In hepatobiliary disease, fasting serum bile acids are frequently elevated even when bilirubin is normal. The greater sensitivity of the serum bile acids may be explained by far greater pool size and flux of bile acids as compared with bilirubin. Thus, a slight defect in excretion of bile acids results in a larger increase in serum bile acids than in bilirubin. The present study showed that fasting serum bile acids were elevated in patients with chronic active hepatitis and liver cirrhosis when their serum bilirubin were within normal limits. As one might expect, measurements of serum bile acids in fasting state are clearly superior to serum bilirubin in the detection of anicteric patients with occult, hepatic disease. Moreover, we showed that fasting serum bile acids had significant correlation with serum enzymes and albumin in each group of liver disease except hepatoma. In 7 patients with liver cirrhosis with normal transaminases, the fasting serum bile acid concentrations were above normal range, so that they were more sensitive test of disordered hepatobiliary function than conventional liver function tests. This observation was similar to earlier reports.4–6,12)

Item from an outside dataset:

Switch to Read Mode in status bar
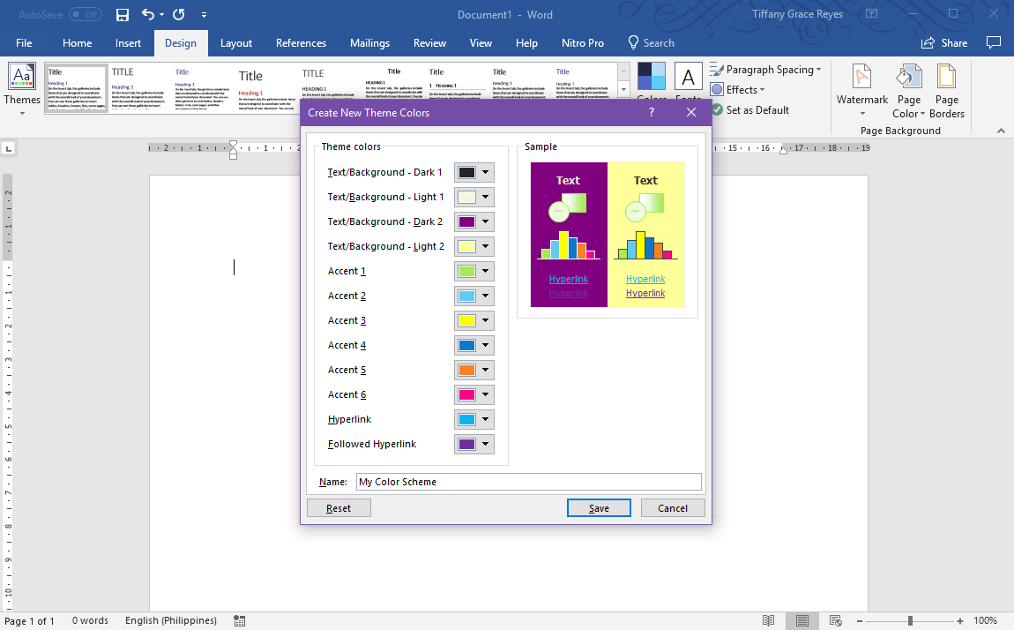The image size is (1014, 630). pos(768,620)
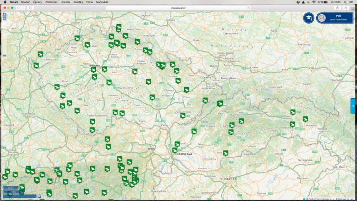Zoom out the map with minus button

pyautogui.click(x=4, y=19)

The introduction of serum bile acid measurement as a routine laboratory test of liver function depends on the ease with which the estimation can be performed. Analysis by radioimmunoassay appears to be more useful since it is very sensitive and requires only small amounts of serum. As a sensitive and specific screening test for hepatobiliary disease, the measurement of serum bile acids may have several clinical applications. The two-hour postprandial serum bile acid concentration seems according to the present data to be no more a sensitive indicator of disordered hepatobiliary function than the fasting one, but this possibility deserves further study. Another clinical application of the measurement of serum bile acids appears to be useful in following the progression of viral hepatitis, particularly in the resolving phase when they remain abnormal although other liver functions have returned to normal. And also it can be useful in judging the response to therapy of patients with chronic active hepatitis and in predicting those patients who subsequently relapsed following biochemical and histological resolution.8,27) In addition, it is suggested that the serum level of bile acid may be used to confirm the hepatic origin of an increased level in serum enzymes such as alkaline phosphates or aspirate aminotransferase and allow differential diagnosis of jaundice.29) Normal levels of serum bile acids in the presence of hyperbilirubinemia appears to occur in congenital hyperbilirubinemia and hemolysis. The validity of these applications requires further study.